▶ [Resultado esperado] Dê prosseguimento ao texto sobre a abertura comercial brasileira e a redução das tarifas de importação, começando logo após o trecho final apresentado.

▶ [Texto fornecido]
As dimensões continentais do Brasil permitiram ao País criar, ao longo de décadas, um parque industrial voltado a atender o consumo interno. Os calçadistas nacionais destinam hoje quase 90% da produção ao varejo brasileiro, um volume suficiente para colocá-los no posto de quarto maior fabricante global. Ao todo, são 7 mil empresas, 280 mil funcionários e um faturamento anual de R$ 21 bilhões. Por trás dos números, porém, há uma mãozinha na competição local: estrangeiros que queiram vender sapatos por aqui terão embutido no preço 35% de Imposto de Importação, o máximo autorizado pela Organização Mundial de Comércio (OMC). Para liberais como o ministro da Economia, Paulo Guedes, trata-se de um protecionismo que afeta a economia e que precisa mudar. “Temos de nos integrar às cadeias globais de produção”, afirmou Guedes em evento recente a empresários. “Nosso lema interno é sem recuo e sem rendição.”

Não à toa, a palavra de ordem lembra um combate. A abertura comercial é historicamente tabu entre industriais brasileiros. Sempre houve muita pressão para frear iniciativas liberalizantes, por temor de uma quebradeira generalizada e o aprofundamento do processo de desindustrialização. Para vencer as resistências, Guedes promete entregar uma redução dos custos de produção interno capaz de compensar a queda nas tarifas e um cronograma gradual de abertura. “Vamos abrir devagarzinho porque não queremos desmontar nada do que temos”, afirma o ministro.

A previsão é reduzir a tarifa média dos importados dos 14% atuais a 4% no final do mandato, em linha com a média mundial. Parece pouco, mas envolverá mudanças profundas. No setor calçadista, a alíquota cairá 20 pontos, para 15%. Os cortes começam com menos intensidade nos primeiros anos e adquirem mais impacto no final, quando, em teoria, a indústria já estaria mais preparada para a mudança. “Vamos abrir exponencialmente em vez linearmente”, afirma Lucas Ferraz, Secretário de Comércio Exterior. No plano de abertura do governo Temer, a queda seria linear, de 2,5 pontos percentuais por ano, até a meta dos 4% de tarifa média. Entre os benefícios apontados em estudos sobre o tema, estão maior competitividade, redução de preços, maior variedade de produtos e melhor qualidade de serviços. Uma simulação feita pela Secretaria de Assuntos Estratégicos (SAE) do governo Temer indicou um potencial de queda nos preços de até 16%.

Receio: o setor automobilístico já passa por mudanças com o acordo de livre comércio entre Brasil e México, que entrou em vigor em março. As montadoras pedem “igualdade de condições” (Crédito:Moacyr Lopes Junior/Folhapress)

▶ [Linhas fornecidas]

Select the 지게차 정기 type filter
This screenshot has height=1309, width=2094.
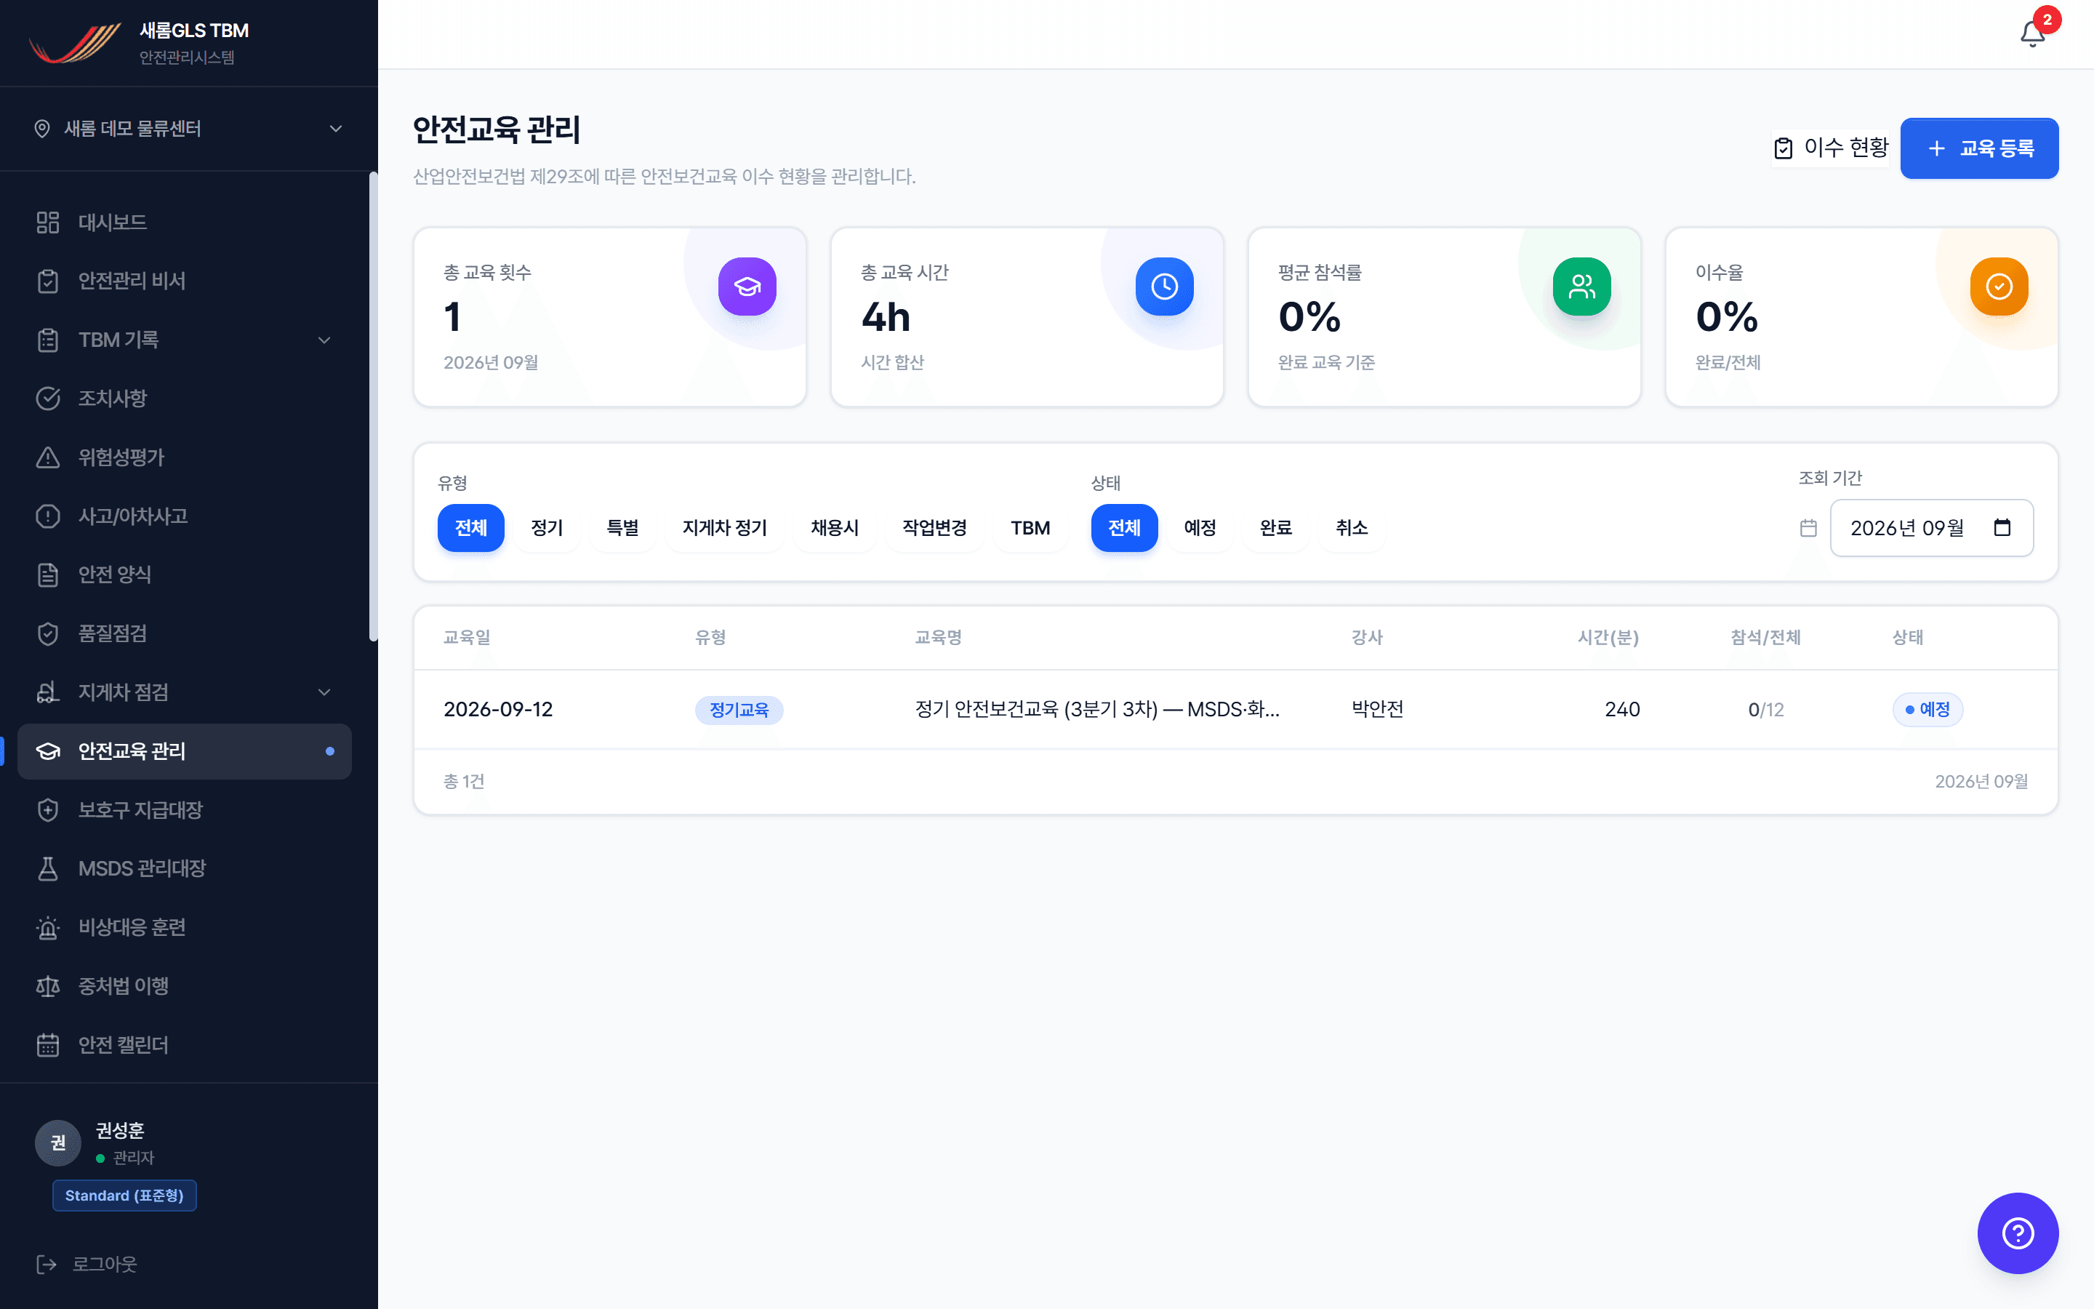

--

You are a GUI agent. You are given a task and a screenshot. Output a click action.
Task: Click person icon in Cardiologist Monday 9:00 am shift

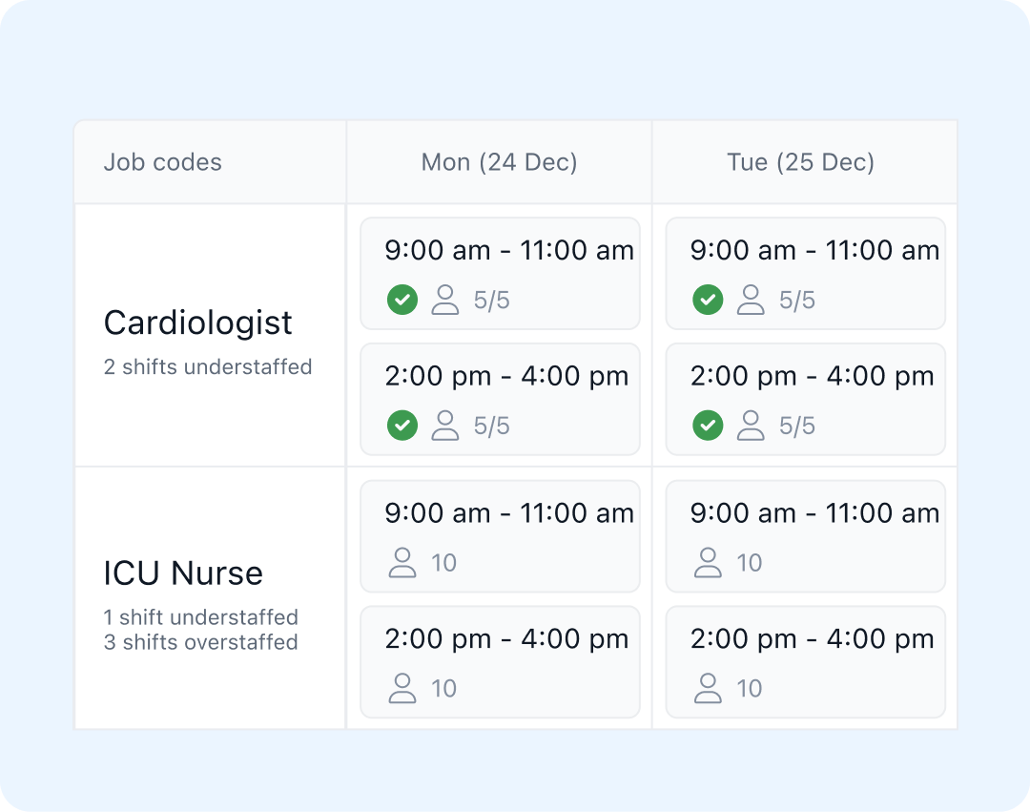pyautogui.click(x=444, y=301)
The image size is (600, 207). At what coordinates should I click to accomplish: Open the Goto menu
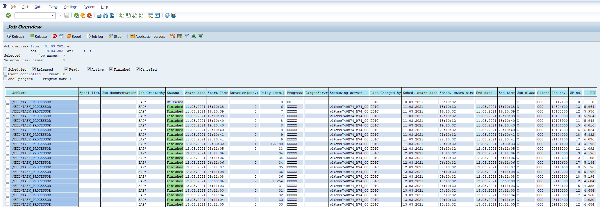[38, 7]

---

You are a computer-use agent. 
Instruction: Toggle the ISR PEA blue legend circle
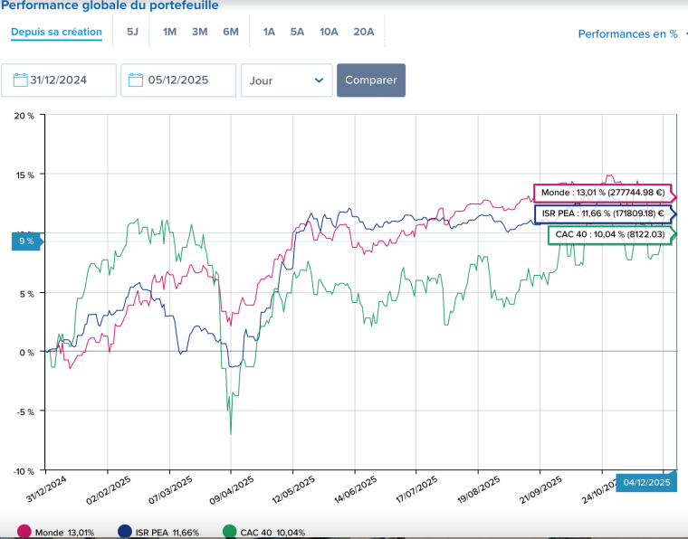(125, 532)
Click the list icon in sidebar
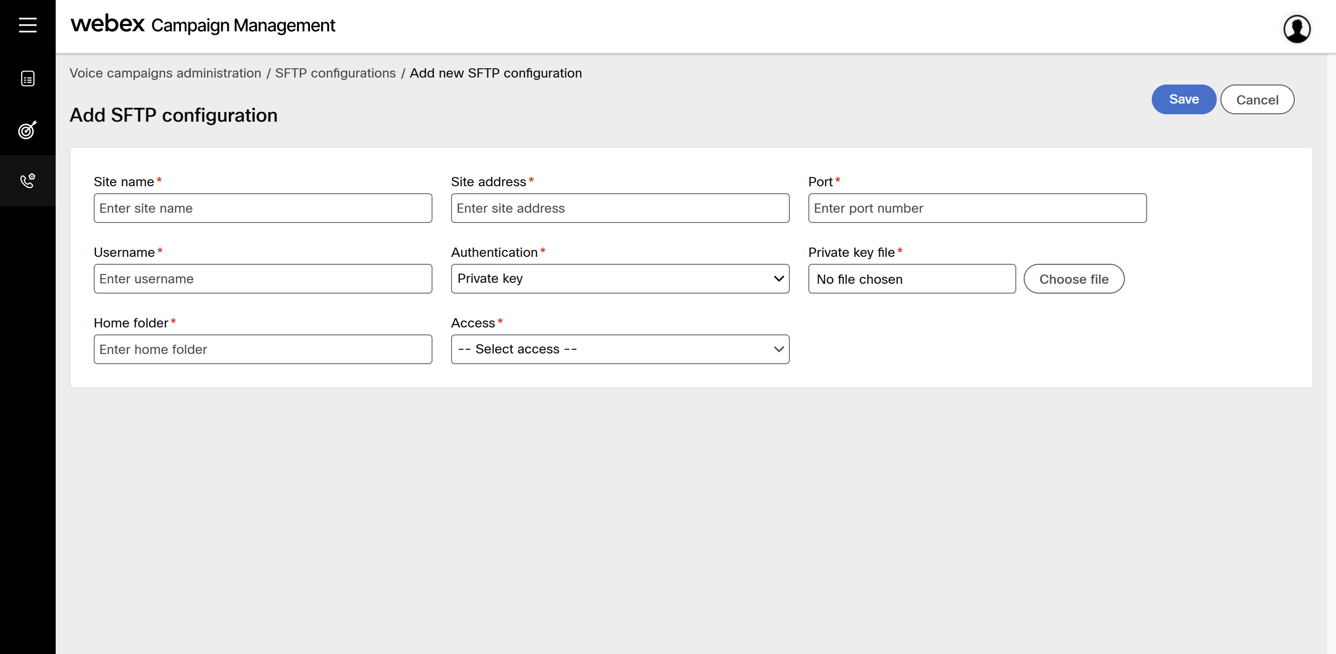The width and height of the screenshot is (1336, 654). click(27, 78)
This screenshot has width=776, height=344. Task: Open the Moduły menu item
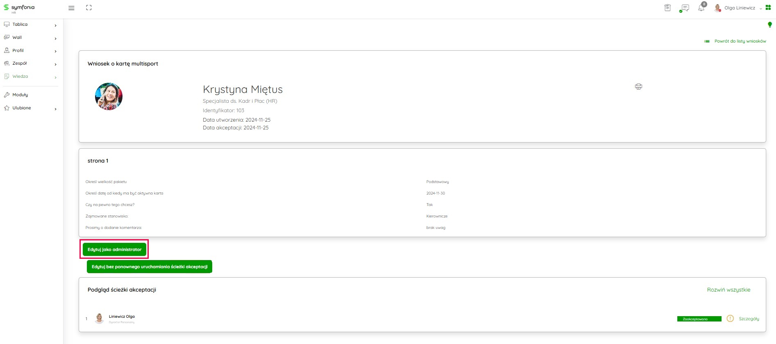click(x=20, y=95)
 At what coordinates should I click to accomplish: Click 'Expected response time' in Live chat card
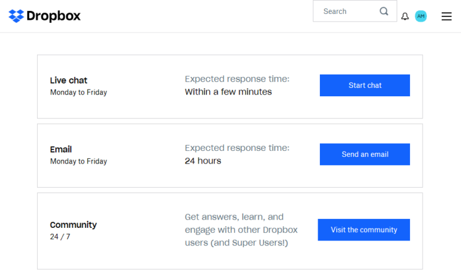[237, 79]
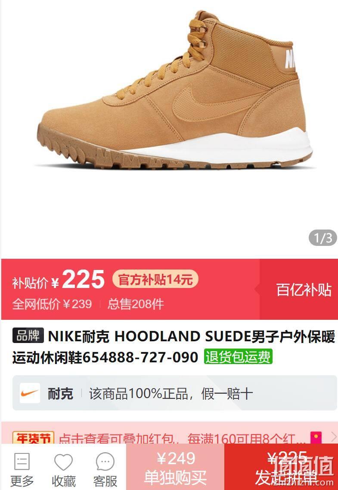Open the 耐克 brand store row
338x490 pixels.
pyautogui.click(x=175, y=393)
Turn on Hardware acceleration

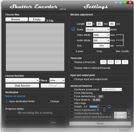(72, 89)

▶ [Resposta correta]
O Brasil tem hoje uma das economias mais fechadas do mundo. A soma de importações e exportações é equivalente a menos de 25% do PIB. No Chile, visto como referência por Guedes, o índice é de 65%. A indústria local vem se mostrando mais aberta ao tema, mas cobra a contrapartida do governo. Nos setores mais resistentes, ainda há o temor do desemprego. “Se somente a alíquota sobre o produto pronto que entrar cair, a indústria nacional morre”, diz José Velloso, presidente executivo da Associação Brasileira da Indústria de Máquinas e Equipamentos (Abimaq). “Deve cair também o custo Brasil.” Com alíquotas entre 14% e 16%, a indústria de bens de capital emprega 1,8 milhão de trabalhadores, distribuídos em 8 mil empresas.

O outro lado da estratégia do governo inclui esforços para simplificar o pagamento de tributos, desburocratizar a atividade econômica e reduzir juros. São promessas comuns a outros governos e de difícil implementação. Os produtores locais lembram de outros cuidados para tornar o processo de abertura viável. É preciso olhar toda a cadeia dos produtos para que a alíquota de importação de uma determinada peça em um maquinário, por exemplo, não seja maior que aquela que protege o equipamento final. “Perderíamos uma proteção, mas o nosso produto ficaria mais competitivo”, afirma Heitor Klein, diretor-executivo da Associação Brasileira das Indústrias de Calçados (Abicalçados). “Uma coisa compensa a outra.”

LIVRE-COMÉRCIO Quase que por acaso, o processo de abertura já começou. O fim de um acordo que previa cotas de importação de veículos do México, em março, fez o governo resistir à pressão das montadoras para estender a restrição no comércio com o parceiro. Em vez disso, a equipe econômica decidiu aproveitar a entrada em vigor do livre-comércio do setor. Até hoje, esse prazo vinha sendo constantemente ampliado de forma a nunca chegar à tarifa zero. Com custos de produção mais competitivos que o Brasil, o México é um forte concorrente pelos recursos de produção das montadoras globais. Foi assim que surgiu o sistema de cotas, para proteger as operações brasileiras na época em que o dólar rondava a cotação de R$ 2,00, no início da década.

As montadoras ainda negociam com a equipe econômica para rever a medida. Numa outra ponta, segundo apurou DINHEIRO, elas devem aproveitar a direção da equipe de Guedes para tentar emplacar o livre-comércio de veículos com a Argentina, que também vem sendo constantemente adiado. O país é o principal destino das exportações do setor, responsável por 60% das vendas externas. Pelas regras atuais, para cada US$ 1,5 que o Brasil exporta para a Argentina, o País é obrigado a comprar US$ 1 em contrapartida. Ou seja, mesmo que dobrássemos as exportações de carros para lá, estaríamos atrelados a comprar de volta dois terços de produtos argentinos. A restrição ficará menor a partir de meados deste ano e acabará completamente em 2020, quando passa a valer o livre-comércio. Como o Brasil leva vantagem, a pressão deve vir dos argentinos.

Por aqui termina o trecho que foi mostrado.